EXERCISE SET:
1. Reproduce verbatim the portion of the patent claims below that opens with the words containing "11. The method" and closes with "of the image.".
2. For each statement about the patent claims below, state yes or no to say whether it agrees with them, and quote exactly the words that decide it. (a) Claim 12 states that the determined location of the image is calculated by the mobile device; (b) claim 14 states that the statistic data is based on the price of the AR content; (c) claim 15 states that the server searches the AR content in synchronization with a location included in the request.

SELECTION:
2. The method as recited in claim 1, wherein the TV device is
selected from a group consists of a television set and a computing
device with a display screen.
3. The method as recited in claim 1, wherein the TV device is
equipped with a wireless communication capability to communicate
with the mobile device to release the detailed information to the
mobile device.
4. The method as recited in claim 1, wherein the detailed
information includes at least a channel of a video including the
image.
5. The method as recited in claim 4, wherein the request includes
the detailed information along with a local time of the image to
facilitate the searching of the AR content in a server in reference
to an Internet Electronic Program Guide (IEPG).
6. The method as recited in claim 5, wherein the server is
configured to update the IEPG provided by at least one TV program
company.
7. The method as recited in claim 6, wherein the AR content being
displayed on the mobile device includes an interactive menu to
further display additional content when the menu is activated.
8. The method as recited in claim 7, wherein the additional content
includes multimedia content.
9. The method as recited in claim 4, wherein the request includes
GPS data to indicate a geographic location of the mobile device,
the detailed information along with a local time the image is being
shown to facilitate the searching of the AR content in a server in
reference to an Internet Electronic Program Guide (IEPG).
10. The method as recited in claim 9, wherein the server is
configured to obtain the AR content intended for the geographic
location.
11. The method as recited in claim 1, wherein said releasing the AR
content to the mobile device for displaying the AR content on top
of the image in the mobile device comprises: obtaining the image;
and overlaying the AR content to the image according to a
determined location of the image.
12. The method as recited in claim 11, wherein the determined
location of the image is calculated by the mobile device.
13. The method as recited in claim 11, wherein the determined
location of the (video) image is calculated by using a video camera
of the mobile device to take images of a display screen of the TV
device, and wherein the mobile device is caused to execute a
software module to determine 3D coordinates of the display screen
for overlaying the AR content according to the 3D coordinates onto
the image being shown on the display screen.
14. The method as recited in claim 1, wherein the server is
configured to collect statistic data about users that have accessed
the AR content, the statistic data is based on one of time,
geographic locations and a specific channel.
15. A method for providing augmented reality (AR) content, the
method comprising: sending a request from a mobile device to a
server to obtain the AR content for overlaying the AR content onto
an image being displayed on a display screen of a TV device,
wherein the mobile device is communicating wirelessly with the TV
device to receive detailed information about the image being
displayed on the TV device; retrieving the AR content from the
server, wherein the server is configured to search the AR content
from a database in synchronization with a time included in the
request; and displaying the AR content on top of the image in the
mobile device.
16. The method as recited in claim 15, wherein the TV device is
equipped with a wireless communication capability to communicate
with the mobile device to release the detailed information to the
mobile device.

RECORD LIST:
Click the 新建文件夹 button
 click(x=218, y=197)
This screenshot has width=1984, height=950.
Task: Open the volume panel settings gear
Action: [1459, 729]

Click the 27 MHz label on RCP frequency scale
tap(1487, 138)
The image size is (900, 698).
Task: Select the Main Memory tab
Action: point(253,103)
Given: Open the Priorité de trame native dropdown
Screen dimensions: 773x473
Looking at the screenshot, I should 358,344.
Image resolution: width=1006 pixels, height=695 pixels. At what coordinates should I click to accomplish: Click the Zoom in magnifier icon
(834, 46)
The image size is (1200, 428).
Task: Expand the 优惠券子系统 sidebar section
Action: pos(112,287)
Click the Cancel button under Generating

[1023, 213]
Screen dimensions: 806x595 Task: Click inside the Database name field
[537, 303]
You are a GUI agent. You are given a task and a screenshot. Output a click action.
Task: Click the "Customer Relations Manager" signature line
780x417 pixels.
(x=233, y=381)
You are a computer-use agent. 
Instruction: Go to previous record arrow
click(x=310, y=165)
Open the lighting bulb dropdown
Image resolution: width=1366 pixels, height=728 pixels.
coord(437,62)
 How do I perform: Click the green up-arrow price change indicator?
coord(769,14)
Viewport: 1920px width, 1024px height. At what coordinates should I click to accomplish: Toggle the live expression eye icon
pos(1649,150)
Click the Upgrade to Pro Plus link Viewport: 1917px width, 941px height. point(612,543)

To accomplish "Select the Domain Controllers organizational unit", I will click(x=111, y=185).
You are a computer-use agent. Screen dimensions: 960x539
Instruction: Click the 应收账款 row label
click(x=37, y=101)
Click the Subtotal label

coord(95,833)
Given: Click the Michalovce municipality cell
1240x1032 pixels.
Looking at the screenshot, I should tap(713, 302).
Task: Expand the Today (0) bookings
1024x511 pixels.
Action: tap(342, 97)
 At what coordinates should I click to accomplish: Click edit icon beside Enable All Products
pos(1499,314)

EXERCISE RESPONSES:
1.
11. The method as recited in claim 1, wherein said releasing the AR
content to the mobile device for displaying the AR content on top
of the image in the mobile device comprises: obtaining the image;
and overlaying the AR content to the image according to a
determined location of the image.

2.
(a) Yes: "wherein the determined location of the image is calculated by the mobile device."
(b) No: "the statistic data is based on one of time, geographic locations and a specific channel."
(c) No: "in synchronization with a time included in the request"